Pauvreté ? © pxhere.com

On ne peut pas dire pour autant que Jean était pauvre, c'est-à-dire qu’il n’avait pas de quoi subvenir aux besoins de sa famille, mener une vie décente. Sans parler de pauvreté chronique, d’une véritable indigence qui mène à la famine et à la mendicité, peut-on parler pauvreté temporaire ? Même si la grande majorité de l’argent détenue par Jean se trouve sous forme d’obligations ou de dettes à recouvrer, son cas n’est tout de même pas comparable à un laboureur dépendant de la qualité et de l’abondance d’une récolte, des liens de servitude vis-à-vis de son propriétaire, bref de ceux qui ne possèdent rien et son t à la merci du moindre « accident de la vie » comme on dit aujourd’hui.

A aucun moment de sa vie Jean en semble être dans une situation de faiblesse, de dépendance, d'humiliation, caractérisée par la privation des moyens, pas plus que de puissance et de considération sociale : argent, relations, influence, pouvoir, qualification technique, honorabilité de la naissance, capacité intellectuelle, liberté et dignité personnelles.

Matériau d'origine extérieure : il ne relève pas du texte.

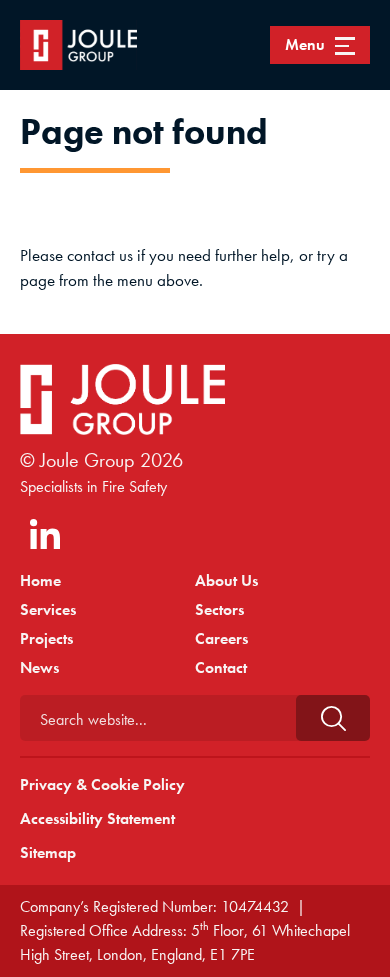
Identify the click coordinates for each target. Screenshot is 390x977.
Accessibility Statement (97, 818)
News (39, 667)
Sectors (219, 609)
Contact (221, 667)
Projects (46, 638)
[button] (333, 718)
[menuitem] (107, 581)
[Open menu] (320, 45)
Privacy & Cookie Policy (102, 784)
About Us (226, 580)
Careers (221, 638)
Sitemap (48, 852)
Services (48, 609)
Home (40, 580)
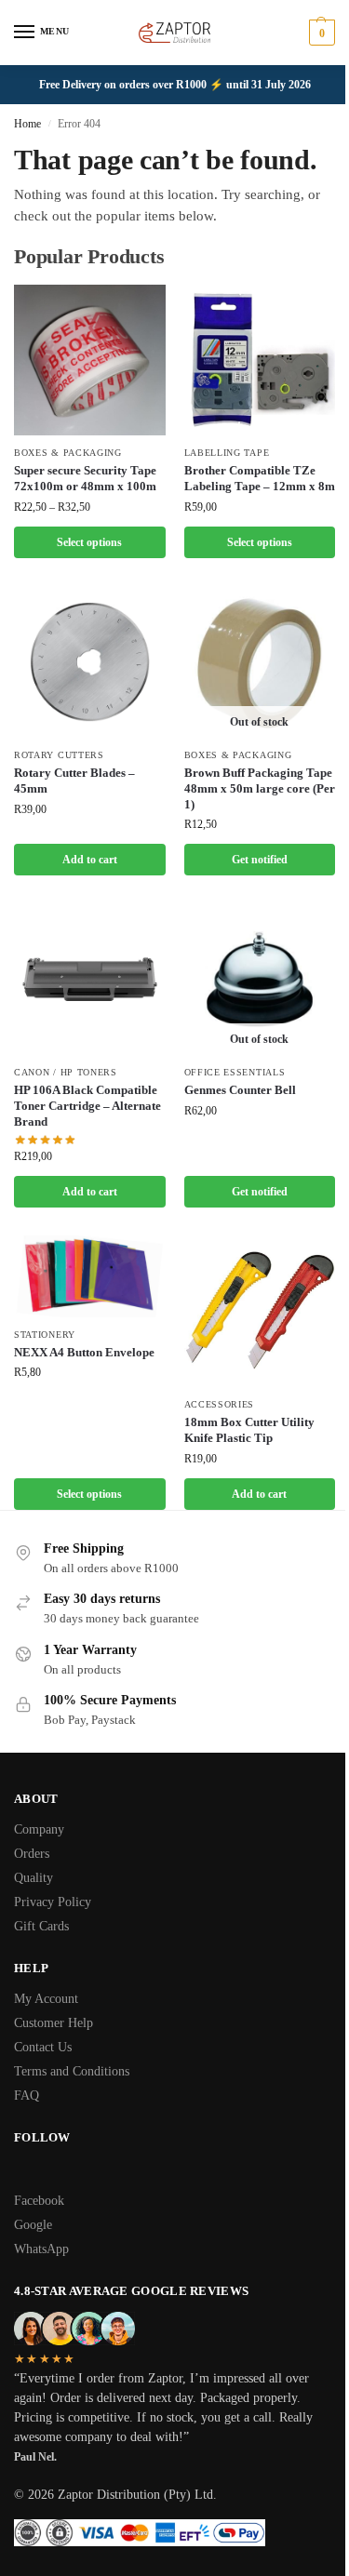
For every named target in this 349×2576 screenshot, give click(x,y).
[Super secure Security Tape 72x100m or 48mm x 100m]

Il ne vit pas au jour le jour, n'ayant aucune chance de se relever sans l'aide d'autrui. Cette situation de pauvreté s’applique aux frustrés, aux laissés-pour-compte, aux asociaux, aux marginaux. [1] Or, par les liens qu’il entretient, le statut des personnes avec qui il traite ses affaires, on voit bien que Jean n’appartient pas à cette catégorie de personne, même de façon temporaire.

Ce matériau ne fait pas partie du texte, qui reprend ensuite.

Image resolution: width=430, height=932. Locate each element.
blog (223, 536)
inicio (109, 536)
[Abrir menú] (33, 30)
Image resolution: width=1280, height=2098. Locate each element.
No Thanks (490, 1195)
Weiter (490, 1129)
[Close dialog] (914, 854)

De plus, même si la moitié de la fortune de Jean ne semble être que de papier, c’est aussi une protection, comme une assurance face aux incertitudes de l’avenir. En effet si la dette peut jouer contre le débiteur (lorsqu’elle ne peut pas être honorée), l’éthique qui entoure ces relations en fait aussi une assurance : même si on met longtemps à payer sa dette (on peut attendre jusqu’au décès de la personne et, s’il le faut, la transférer sur ses héritiers), on a en général l’assurance qu’elle sera bien honorée.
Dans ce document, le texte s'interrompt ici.